**Excerpted passage**.
▼

8-K 1 d8k.htm FORM 8-K Form 8-K

 

 

UNITED STATES

SECURITIES AND EXCHANGE COMMISSION

Washington, D.C. 20549

 

 

FORM 8-K

 

 

CURRENT REPORT

PURSUANT TO SECTION 13 OR 15(d) OF THE

SECURITIES EXCHANGE ACT OF 1934

Date of Report (date of earliest event reported): August 4, 2010

 

 

Urologix, Inc.

(Exact name of Registrant as Specified in its Charter)

 

 

Minnesota

(State Or Other Jurisdiction Of Incorporation)

 

000-28414   41-1697237
(Commission File Number)   (I.R.S. Employer Identification No.)

14405 21st Avenue North

Minneapolis, MN

  55447
(Address Of Principal Executive Offices)   (Zip Code)

▲

[A block of data]

▼

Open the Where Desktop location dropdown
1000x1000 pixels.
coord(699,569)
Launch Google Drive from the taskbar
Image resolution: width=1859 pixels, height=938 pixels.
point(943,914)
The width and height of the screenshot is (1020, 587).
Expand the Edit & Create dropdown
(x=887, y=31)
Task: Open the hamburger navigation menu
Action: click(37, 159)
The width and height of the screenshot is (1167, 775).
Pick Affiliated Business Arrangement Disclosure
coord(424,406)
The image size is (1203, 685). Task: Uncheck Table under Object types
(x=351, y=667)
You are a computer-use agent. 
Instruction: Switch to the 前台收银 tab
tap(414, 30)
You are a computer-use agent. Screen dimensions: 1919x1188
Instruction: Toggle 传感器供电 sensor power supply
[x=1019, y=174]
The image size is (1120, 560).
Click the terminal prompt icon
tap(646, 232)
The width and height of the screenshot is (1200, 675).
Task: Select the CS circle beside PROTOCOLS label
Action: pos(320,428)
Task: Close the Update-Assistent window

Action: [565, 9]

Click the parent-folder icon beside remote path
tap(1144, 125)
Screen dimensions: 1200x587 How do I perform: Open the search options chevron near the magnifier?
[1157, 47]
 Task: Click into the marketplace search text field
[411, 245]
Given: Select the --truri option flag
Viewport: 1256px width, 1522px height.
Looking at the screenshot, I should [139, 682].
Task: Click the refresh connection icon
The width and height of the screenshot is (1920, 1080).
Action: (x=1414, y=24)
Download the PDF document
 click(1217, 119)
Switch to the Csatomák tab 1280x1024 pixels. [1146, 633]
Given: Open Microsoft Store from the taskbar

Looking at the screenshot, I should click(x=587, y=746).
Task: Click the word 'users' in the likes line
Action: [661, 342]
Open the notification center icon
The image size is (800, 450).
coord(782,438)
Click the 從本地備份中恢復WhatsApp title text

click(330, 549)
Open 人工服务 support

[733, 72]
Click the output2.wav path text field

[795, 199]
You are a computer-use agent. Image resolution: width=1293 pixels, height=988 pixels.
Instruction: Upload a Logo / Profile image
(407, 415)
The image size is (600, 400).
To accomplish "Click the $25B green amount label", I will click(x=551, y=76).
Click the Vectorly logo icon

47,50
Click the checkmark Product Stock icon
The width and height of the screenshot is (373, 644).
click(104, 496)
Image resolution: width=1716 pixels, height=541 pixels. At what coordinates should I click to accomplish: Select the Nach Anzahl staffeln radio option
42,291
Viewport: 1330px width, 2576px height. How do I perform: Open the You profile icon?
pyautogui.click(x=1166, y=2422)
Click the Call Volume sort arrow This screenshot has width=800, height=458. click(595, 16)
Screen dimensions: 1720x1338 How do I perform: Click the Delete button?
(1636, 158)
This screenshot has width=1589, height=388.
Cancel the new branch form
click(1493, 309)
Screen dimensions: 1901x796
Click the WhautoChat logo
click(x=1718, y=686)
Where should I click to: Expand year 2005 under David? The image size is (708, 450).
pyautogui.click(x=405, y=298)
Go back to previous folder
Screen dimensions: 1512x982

▲

**Tasks and exercises**.
1. According to the Form 8-K filing, what is the state of incorporation of Urologix, Inc.?
2. Extract the part of the records that opens with the line containing "Go back to previous folder" and runs through the end of the records, reproducing those lines exactly and nothing more.
The filing and the records come from unrelated sources.

**Results by task**.
1. Minnesota

2.
Go back to previous folder
Screen dimensions: 1512x982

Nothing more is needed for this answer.